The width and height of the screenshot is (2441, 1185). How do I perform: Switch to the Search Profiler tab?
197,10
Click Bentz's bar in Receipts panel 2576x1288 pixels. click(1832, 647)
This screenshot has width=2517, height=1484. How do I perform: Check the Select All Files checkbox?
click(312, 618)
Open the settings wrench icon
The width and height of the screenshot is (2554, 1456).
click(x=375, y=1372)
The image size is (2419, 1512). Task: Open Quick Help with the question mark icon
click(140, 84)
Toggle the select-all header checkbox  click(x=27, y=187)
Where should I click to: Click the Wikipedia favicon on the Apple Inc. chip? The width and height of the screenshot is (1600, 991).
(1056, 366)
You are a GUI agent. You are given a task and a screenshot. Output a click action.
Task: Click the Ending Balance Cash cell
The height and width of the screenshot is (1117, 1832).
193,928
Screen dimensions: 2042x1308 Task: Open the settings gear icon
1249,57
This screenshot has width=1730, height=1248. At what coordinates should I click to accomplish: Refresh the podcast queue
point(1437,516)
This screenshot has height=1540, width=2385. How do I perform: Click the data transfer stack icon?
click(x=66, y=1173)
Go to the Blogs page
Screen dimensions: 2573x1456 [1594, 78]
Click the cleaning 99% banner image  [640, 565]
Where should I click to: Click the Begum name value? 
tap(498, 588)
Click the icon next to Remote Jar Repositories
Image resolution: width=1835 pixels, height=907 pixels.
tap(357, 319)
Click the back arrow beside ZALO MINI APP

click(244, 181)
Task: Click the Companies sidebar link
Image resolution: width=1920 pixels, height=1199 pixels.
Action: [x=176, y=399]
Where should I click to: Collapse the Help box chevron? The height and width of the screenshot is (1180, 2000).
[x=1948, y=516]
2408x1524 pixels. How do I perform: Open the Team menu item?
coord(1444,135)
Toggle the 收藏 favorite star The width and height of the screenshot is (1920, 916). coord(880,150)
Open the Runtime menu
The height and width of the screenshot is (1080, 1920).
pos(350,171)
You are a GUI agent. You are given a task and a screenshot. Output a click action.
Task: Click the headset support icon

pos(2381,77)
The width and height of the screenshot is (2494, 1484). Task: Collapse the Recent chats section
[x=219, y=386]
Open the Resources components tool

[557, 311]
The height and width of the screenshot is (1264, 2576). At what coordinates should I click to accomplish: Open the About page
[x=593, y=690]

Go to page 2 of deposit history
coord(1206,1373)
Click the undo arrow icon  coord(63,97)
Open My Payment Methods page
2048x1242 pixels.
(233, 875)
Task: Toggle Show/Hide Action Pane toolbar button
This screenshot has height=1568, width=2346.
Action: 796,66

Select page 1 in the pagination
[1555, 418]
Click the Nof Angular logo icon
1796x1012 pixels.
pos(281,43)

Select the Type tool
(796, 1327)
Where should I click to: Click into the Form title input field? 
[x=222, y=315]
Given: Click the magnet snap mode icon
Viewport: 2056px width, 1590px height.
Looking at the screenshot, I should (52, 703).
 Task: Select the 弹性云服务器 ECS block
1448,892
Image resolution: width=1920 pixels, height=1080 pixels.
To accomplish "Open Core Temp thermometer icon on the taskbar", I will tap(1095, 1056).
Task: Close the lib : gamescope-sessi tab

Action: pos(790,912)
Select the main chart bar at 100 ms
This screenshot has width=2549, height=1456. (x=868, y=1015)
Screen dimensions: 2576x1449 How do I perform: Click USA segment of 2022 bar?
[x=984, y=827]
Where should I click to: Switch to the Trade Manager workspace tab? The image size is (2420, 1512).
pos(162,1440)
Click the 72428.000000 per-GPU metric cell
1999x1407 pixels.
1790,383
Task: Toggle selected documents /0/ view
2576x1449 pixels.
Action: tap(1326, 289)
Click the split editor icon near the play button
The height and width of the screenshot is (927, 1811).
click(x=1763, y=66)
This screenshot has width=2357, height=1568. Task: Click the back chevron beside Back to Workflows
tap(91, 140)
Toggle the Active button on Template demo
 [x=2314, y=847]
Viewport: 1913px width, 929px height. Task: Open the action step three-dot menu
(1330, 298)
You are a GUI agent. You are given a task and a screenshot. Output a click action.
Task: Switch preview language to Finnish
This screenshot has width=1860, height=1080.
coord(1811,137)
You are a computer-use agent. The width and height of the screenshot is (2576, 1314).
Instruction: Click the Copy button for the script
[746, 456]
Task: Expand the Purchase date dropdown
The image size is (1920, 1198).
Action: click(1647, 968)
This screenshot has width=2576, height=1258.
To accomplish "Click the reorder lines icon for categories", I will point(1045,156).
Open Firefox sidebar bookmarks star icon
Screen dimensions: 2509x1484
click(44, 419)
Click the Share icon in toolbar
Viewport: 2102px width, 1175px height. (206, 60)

============================================================

* Problem statement
All of the entries above need to be set down again exactly.

* Reply to the task
The width and height of the screenshot is (2441, 1185). How do I perform: Switch to the Search Profiler tab?
197,10
Click Bentz's bar in Receipts panel 2576x1288 pixels. click(1832, 647)
This screenshot has width=2517, height=1484. How do I perform: Check the Select All Files checkbox?
click(312, 618)
Open the settings wrench icon
The width and height of the screenshot is (2554, 1456).
click(x=375, y=1372)
The image size is (2419, 1512). Task: Open Quick Help with the question mark icon
click(140, 84)
Toggle the select-all header checkbox  click(x=27, y=187)
Where should I click to: Click the Wikipedia favicon on the Apple Inc. chip? The width and height of the screenshot is (1600, 991).
(1056, 366)
You are a GUI agent. You are given a task and a screenshot. Output a click action.
Task: Click the Ending Balance Cash cell
The height and width of the screenshot is (1117, 1832).
193,928
Screen dimensions: 2042x1308 Task: Open the settings gear icon
1249,57
This screenshot has width=1730, height=1248. At what coordinates should I click to accomplish: Refresh the podcast queue
point(1437,516)
This screenshot has height=1540, width=2385. How do I perform: Click the data transfer stack icon?
click(x=66, y=1173)
Go to the Blogs page
Screen dimensions: 2573x1456 [1594, 78]
Click the cleaning 99% banner image  [640, 565]
Where should I click to: Click the Begum name value? 
tap(498, 588)
Click the icon next to Remote Jar Repositories
Image resolution: width=1835 pixels, height=907 pixels.
tap(357, 319)
Click the back arrow beside ZALO MINI APP

click(244, 181)
Task: Click the Companies sidebar link
Image resolution: width=1920 pixels, height=1199 pixels.
Action: [x=176, y=399]
Where should I click to: Collapse the Help box chevron? The height and width of the screenshot is (1180, 2000).
[x=1948, y=516]
2408x1524 pixels. How do I perform: Open the Team menu item?
coord(1444,135)
Toggle the 收藏 favorite star The width and height of the screenshot is (1920, 916). coord(880,150)
Open the Runtime menu
The height and width of the screenshot is (1080, 1920).
pos(350,171)
You are a GUI agent. You are given a task and a screenshot. Output a click action.
Task: Click the headset support icon

pos(2381,77)
The width and height of the screenshot is (2494, 1484). Task: Collapse the Recent chats section
[x=219, y=386]
Open the Resources components tool

[557, 311]
The height and width of the screenshot is (1264, 2576). At what coordinates should I click to accomplish: Open the About page
[x=593, y=690]

Go to page 2 of deposit history
coord(1206,1373)
Click the undo arrow icon  coord(63,97)
Open My Payment Methods page
2048x1242 pixels.
(233, 875)
Task: Toggle Show/Hide Action Pane toolbar button
This screenshot has height=1568, width=2346.
Action: 796,66

Select page 1 in the pagination
[1555, 418]
Click the Nof Angular logo icon
1796x1012 pixels.
pos(281,43)

Select the Type tool
(796, 1327)
Where should I click to: Click into the Form title input field? 
[x=222, y=315]
Given: Click the magnet snap mode icon
Viewport: 2056px width, 1590px height.
Looking at the screenshot, I should (52, 703).
 Task: Select the 弹性云服务器 ECS block
1448,892
Image resolution: width=1920 pixels, height=1080 pixels.
To accomplish "Open Core Temp thermometer icon on the taskbar", I will tap(1095, 1056).
Task: Close the lib : gamescope-sessi tab

Action: pos(790,912)
Select the main chart bar at 100 ms
This screenshot has width=2549, height=1456. (x=868, y=1015)
Screen dimensions: 2576x1449 How do I perform: Click USA segment of 2022 bar?
[x=984, y=827]
Where should I click to: Switch to the Trade Manager workspace tab? The image size is (2420, 1512).
pos(162,1440)
Click the 72428.000000 per-GPU metric cell
1999x1407 pixels.
1790,383
Task: Toggle selected documents /0/ view
2576x1449 pixels.
Action: tap(1326, 289)
Click the split editor icon near the play button
The height and width of the screenshot is (927, 1811).
click(x=1763, y=66)
This screenshot has width=2357, height=1568. Task: Click the back chevron beside Back to Workflows
tap(91, 140)
Toggle the Active button on Template demo
 [x=2314, y=847]
Viewport: 1913px width, 929px height. Task: Open the action step three-dot menu
(1330, 298)
You are a GUI agent. You are given a task and a screenshot. Output a click action.
Task: Switch preview language to Finnish
This screenshot has width=1860, height=1080.
coord(1811,137)
You are a computer-use agent. The width and height of the screenshot is (2576, 1314).
Instruction: Click the Copy button for the script
[746, 456]
Task: Expand the Purchase date dropdown
The image size is (1920, 1198).
Action: click(1647, 968)
This screenshot has width=2576, height=1258.
To accomplish "Click the reorder lines icon for categories", I will point(1045,156).
Open Firefox sidebar bookmarks star icon
Screen dimensions: 2509x1484
click(44, 419)
Click the Share icon in toolbar
Viewport: 2102px width, 1175px height. (206, 60)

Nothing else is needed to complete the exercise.